What this task involves:
In the listing below, find the line containing "Click the IC50 input field for ejm-31" and the line containing "This screenshot has width=870, height=636.". Repeat exactly those two lines and every line between them.

Data listing:
--------------------

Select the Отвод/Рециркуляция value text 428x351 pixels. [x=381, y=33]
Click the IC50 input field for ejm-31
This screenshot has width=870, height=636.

--------------------

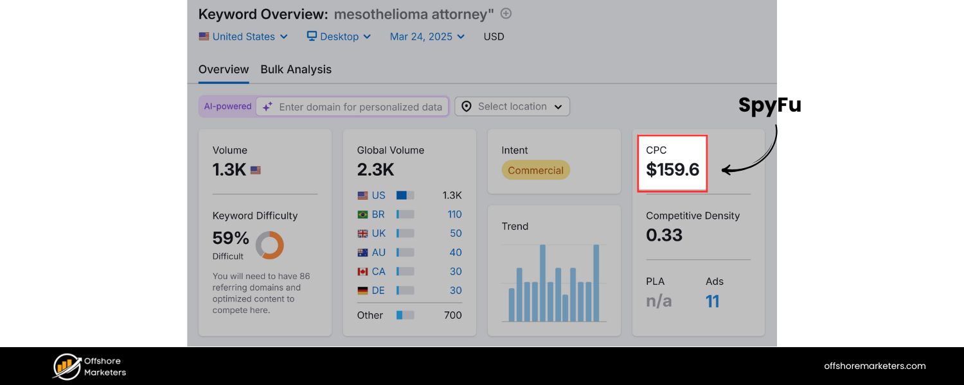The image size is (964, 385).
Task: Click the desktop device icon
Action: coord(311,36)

--------------------

Output for this exercise:
Click the IC50 input field for ejm-31
This screenshot has width=870, height=636.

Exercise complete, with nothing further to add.